Evimin hemen alt tarafından akan Ketenderesi’nin, sabahın sessizliğinde duyulan şırıltısı, karşı çam ormanında rüzgârın seslendirdiği ezgiler, temiz hava; kötülerden, dedikodulardan uzak, çiçeklerim, kitaplarımla dolu sakin bir yaşam bu coğrafyayı sevmemin başlıca nedenleri…

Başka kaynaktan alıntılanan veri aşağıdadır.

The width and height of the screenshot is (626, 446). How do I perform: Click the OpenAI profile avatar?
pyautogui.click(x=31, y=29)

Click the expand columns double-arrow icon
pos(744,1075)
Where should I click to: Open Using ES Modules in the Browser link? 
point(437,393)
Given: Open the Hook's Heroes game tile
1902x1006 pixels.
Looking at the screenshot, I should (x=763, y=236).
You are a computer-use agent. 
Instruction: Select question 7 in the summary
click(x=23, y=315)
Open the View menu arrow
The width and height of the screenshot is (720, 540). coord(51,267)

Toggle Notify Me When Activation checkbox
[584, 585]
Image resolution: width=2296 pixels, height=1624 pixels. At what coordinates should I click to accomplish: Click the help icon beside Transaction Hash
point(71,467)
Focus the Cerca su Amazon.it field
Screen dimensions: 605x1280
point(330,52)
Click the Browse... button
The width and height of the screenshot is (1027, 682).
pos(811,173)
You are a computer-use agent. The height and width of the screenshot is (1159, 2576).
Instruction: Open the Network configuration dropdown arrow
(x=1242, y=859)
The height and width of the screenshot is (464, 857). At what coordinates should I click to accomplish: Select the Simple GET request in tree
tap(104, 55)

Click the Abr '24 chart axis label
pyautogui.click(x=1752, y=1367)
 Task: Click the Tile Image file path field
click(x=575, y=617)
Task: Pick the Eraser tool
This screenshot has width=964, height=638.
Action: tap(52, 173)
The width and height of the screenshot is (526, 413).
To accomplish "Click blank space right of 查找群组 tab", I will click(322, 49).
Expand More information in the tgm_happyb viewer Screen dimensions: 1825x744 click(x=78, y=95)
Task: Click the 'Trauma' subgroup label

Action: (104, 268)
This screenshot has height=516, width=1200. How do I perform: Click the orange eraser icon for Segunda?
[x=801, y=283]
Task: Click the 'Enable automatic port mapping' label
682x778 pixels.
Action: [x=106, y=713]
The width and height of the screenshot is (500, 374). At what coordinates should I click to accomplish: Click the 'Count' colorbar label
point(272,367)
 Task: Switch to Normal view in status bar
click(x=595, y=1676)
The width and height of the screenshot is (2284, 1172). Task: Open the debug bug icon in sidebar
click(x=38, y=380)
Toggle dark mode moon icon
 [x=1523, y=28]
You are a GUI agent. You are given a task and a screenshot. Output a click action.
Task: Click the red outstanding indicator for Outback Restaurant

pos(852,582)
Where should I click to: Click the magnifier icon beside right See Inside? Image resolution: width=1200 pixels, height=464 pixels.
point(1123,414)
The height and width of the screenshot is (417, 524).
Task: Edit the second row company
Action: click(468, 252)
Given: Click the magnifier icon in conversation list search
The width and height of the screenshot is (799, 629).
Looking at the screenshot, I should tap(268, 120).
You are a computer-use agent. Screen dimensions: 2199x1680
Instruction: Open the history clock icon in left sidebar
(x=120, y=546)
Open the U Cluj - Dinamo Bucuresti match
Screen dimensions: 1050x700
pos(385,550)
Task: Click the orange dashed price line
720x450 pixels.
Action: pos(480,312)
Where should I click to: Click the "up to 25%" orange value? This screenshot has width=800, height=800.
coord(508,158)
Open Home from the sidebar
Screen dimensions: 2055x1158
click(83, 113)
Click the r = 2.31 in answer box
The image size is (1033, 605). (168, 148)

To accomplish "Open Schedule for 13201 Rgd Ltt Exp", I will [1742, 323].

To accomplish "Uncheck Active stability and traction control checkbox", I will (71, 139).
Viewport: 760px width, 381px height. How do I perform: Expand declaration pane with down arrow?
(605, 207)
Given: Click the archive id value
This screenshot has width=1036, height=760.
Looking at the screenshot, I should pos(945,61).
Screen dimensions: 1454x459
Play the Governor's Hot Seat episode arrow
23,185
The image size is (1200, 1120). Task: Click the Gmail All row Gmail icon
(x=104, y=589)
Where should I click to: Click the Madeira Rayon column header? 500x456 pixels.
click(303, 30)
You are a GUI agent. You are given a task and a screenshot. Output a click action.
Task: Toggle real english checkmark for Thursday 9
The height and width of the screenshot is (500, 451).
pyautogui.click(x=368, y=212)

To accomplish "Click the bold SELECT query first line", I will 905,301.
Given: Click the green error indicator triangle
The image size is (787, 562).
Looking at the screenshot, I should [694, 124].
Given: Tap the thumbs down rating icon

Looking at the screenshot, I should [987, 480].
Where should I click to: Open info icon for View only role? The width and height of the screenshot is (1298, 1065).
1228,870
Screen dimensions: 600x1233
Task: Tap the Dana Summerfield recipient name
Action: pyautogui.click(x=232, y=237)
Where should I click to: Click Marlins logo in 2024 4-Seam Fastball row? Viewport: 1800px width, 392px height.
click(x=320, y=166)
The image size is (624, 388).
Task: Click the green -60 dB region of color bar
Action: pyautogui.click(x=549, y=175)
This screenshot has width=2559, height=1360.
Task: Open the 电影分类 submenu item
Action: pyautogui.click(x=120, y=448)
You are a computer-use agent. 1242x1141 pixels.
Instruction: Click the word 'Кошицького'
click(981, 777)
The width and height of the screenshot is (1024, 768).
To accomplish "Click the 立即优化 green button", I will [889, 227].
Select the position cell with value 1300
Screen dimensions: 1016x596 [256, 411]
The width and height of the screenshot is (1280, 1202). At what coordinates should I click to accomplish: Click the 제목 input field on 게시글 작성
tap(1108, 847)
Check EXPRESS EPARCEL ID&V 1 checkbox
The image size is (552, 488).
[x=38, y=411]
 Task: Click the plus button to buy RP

Uzun süren kış aylarında yoğun kar nedeniyle evimin yolunun kapanması, 6 -7 ay soba yakmak zorunluluğu, doğaya ve doğadaki canlılara karşı insanların, kurumların gösterdiği duyarsızlığa, acımasızlığa şahit olmak ise burada yaşamanın olumsuz yanları…

*

Çocukluğumun Niksar’ında, her evde hayvan beslenirdi. Hemen herkesin bahçesi, bağı, tarlası vardı. Sığırtmaç Veysel Emmi, sabah erkenden her evin beslediği, inek, kömüş (manda), balak (malak), dana gibi hayvanları toplar, büyük bir sürü halinde kentin dışındaki otlaklara götürür, akşam geri getirirdi.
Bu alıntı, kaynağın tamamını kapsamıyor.